Zelden is een aanstormend muzikaal talent zo gelanceerd als de 20-jarige Johannes Brahms (1833-1897) in 1853. Na een ontmoeting met componist Robert Schumann schreef deze in het ooit door hemzelf opgerichte Neue Zeitschrift für Musik een eulogie op Brahms, waarin Brahms in religieus getinte taal werd opgehemeld als de muzikale messias voor de toekomst. Hoewel Brahms al snel moest onderkennen dat Schumanns loftuiting hem niet louter voordeel bracht, kan achteraf maar worden geconcludeerd dat Schumann Brahms’ talent haarscherp heeft onderkend. Uiteindelijk zou het door Schumann begroette genie met zijn prachtige kamermuziek, imposante symfonieën en aangrijpende koorwerken als Ein deutsches Requiem uitgroeien tot één van de grootste componisten uit de Westerse muziekgeschiedenis.
De muziek van Brahms is vaak getypeerd als de perfecte synthese van de klassieke traditie en de romantiek. Brahms uitte zichzelf in de gevestigde genres van de klassieke stijl – symfonie, concert, pianomuziek, kamermuziek – in een romantisch idioom, maar zonder zich in te laten met de virtuoze orkestratiekunst van Berlioz en Liszt. Tot verbazing van muziekminnend Wenen, waar Brahms zich in 1862 blijvend vestigde, was deze geboren Hamburger echter vooral een bewonderaar van Johann Sebastian Bach, wiens diep doorwrochte muziek feitelijk de diepste invloed op Brahms’ eigen stijl uitoefende.

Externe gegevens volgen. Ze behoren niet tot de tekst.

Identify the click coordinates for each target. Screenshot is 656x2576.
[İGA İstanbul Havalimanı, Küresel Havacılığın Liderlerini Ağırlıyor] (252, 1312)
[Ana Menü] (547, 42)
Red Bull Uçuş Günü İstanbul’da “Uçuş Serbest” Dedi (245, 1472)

Brahms’ muziek is doortrokken van een sterk gevoel van vergankelijkheid. Of het nu zijn kamermuziek – zijn grote specialiteit! – zijn orkestmuziek of koorwerken zijn, over veel van zijn muziek ligt een weemoedige, herfstige gloed. Het stelde hem in de gelegenheid indringende muzikale reflecties over de kwetsbaarheid van het menselijke leven te schrijven, zoals Ein deutsches Requiem (op.45; 1868) en Nänie (op.82), beginnend met de woorden ‘Auch das Schöne muss sterben.’
In tien colleges zal een representatieve selectie uit Brahms’ oeuvre worden besproken tegen de achtergrond van Brahms’ levensgeschiedenis en dynamieken in het muziekleven in Wenen in de tweede helft van de 19e eeuw met de bedoeling de muziekliefhebber in de gelegenheid te stellen na de cursus de verkenning van Brahms’ muziek op eigen kracht te kunnen voortzetten.
De cursus zal worden gedoceerd op tien maandagmiddagen van 22 september tot en met 8 december 2025 (geen college op 20 oktober en 17 november) van 13.30 uur tot 15.30 uur in het gebouw van De Groote Sociëteit, Koestraat 8 in Zwolle. De cursusprijs bedraagt € 302.95, inclusief een syllabus ter waarde van € 20.00.